A vehicle was moving at a speed of 90 km/h. On seeing a baby 20 m ahead on the road, the driver jammed on the brakes and it came to rest at a distance of 15 m. What is its retardation and how long does it take to come at rest?
{Ans=20.83 m/s^2, 1.2 s} I want the process to do it.
Answers
Answer:
Initial velocity u = 90 km/h =25 m/s
Final velocity v = 0 m/s (brought to rest)
Distance travelled s in coming to rest = 25 m
Using the relation,
v² - u² = 2 a s, where a is the acceleration
0² - 25² = 2 . a . 25,
a = - ( 625/50) = - 12.5 m/s². The retardation is 12.5 m/s² ( negative sign in a implies it is retardation).

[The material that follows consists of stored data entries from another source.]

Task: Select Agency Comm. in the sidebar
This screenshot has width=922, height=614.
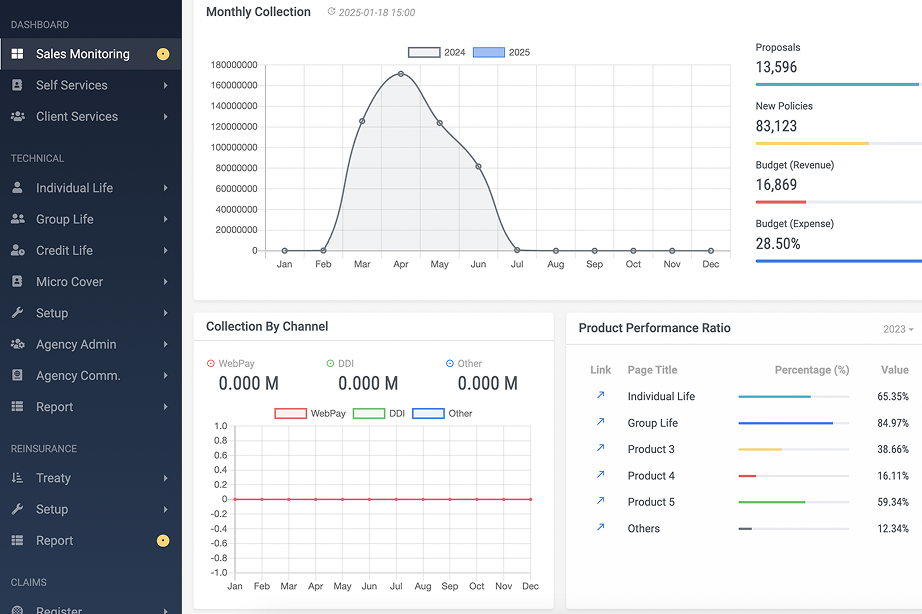Action: [x=78, y=376]
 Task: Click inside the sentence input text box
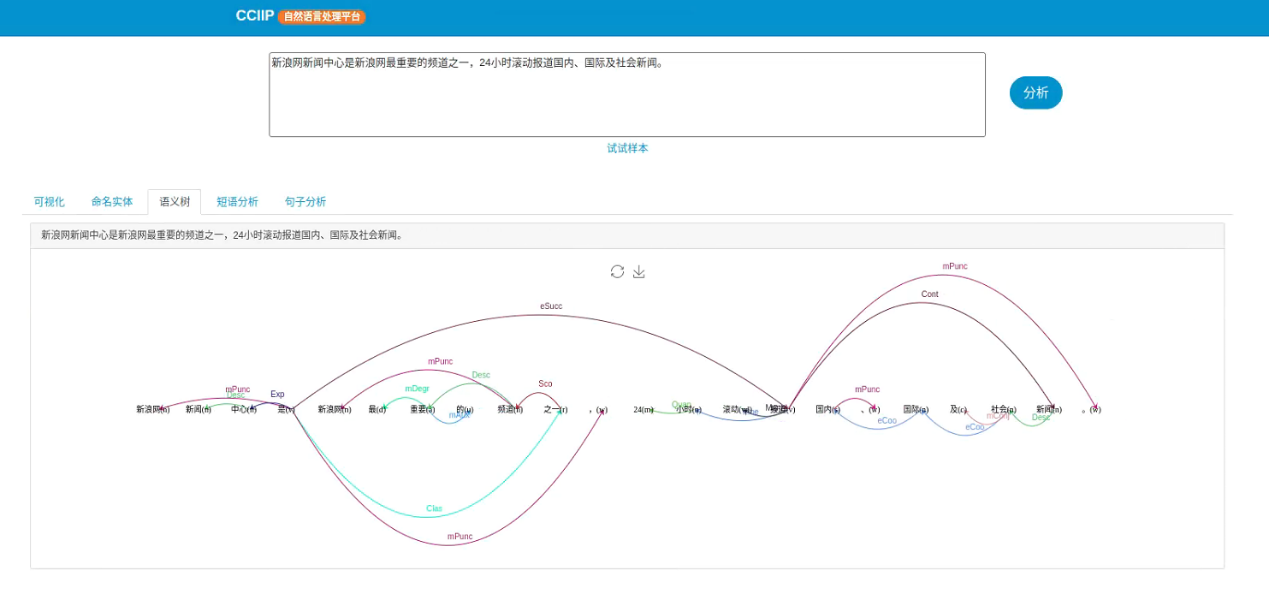[626, 95]
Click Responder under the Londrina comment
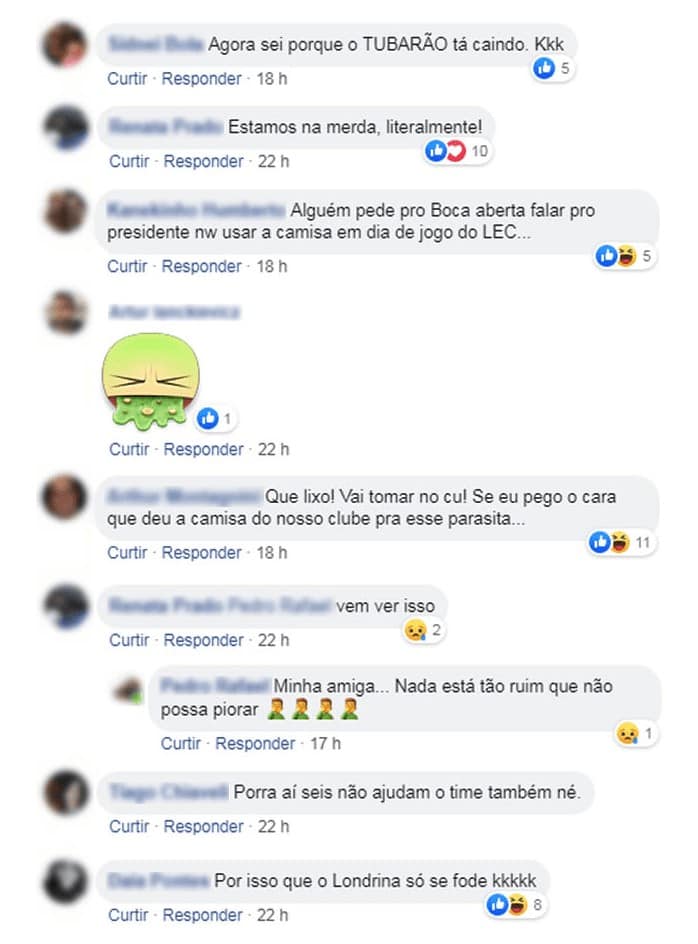 tap(202, 915)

From a we can calculate time for which brakes were applied.
u = 25 m/s
v = 0 m/s
a = - 12. 5 m/s²
Using the relation, v = u + a t,
Substituting various values, we get
0 m/s =2 5 m/s - 12.5 m/s² t s
t = 2 s.
So brakes are applied for 2 s.
Given
⚠️ Initial speed of vehicle = 90 km/h
⚠️ Comes to rest at a distance of 15 m.
To find
⚠️ Retardation of vehicle.
⚠️ Time taken to come to rest.
Solution
As per given data we have :
⇒ Initial speed (u) = 90 km/h = (90 × 5/18) = 25 m/s
⇒ Distance travelled (s) = 15 m
⇒ Final speed (v) = 0 m/s
Now using 3rd equation of motion :
✒️ v² - u² = 2as
✒️ (0)² - (25)² = 2 × a × 15
✒️ 0 - 625 = 30a
✒️ -625 = 30a
✒️ a = -625/30
✒️ a = -20.83 m/s²
As we know, acceleration = - Retardation
Therefore, retardation = 20.83 m/s²
________________
Now using 1st equation of motion :
✒️ v = u + at
✒️ 0 = 25 + (-20.83) × t
✒️ 0 - 25 = -20.83t
✒️ -25 = -20.83t
✒️ t = -25/-20.83
✒️ t = 1.2 s
Therefore, time taken to come to rest = 1.2 seconds.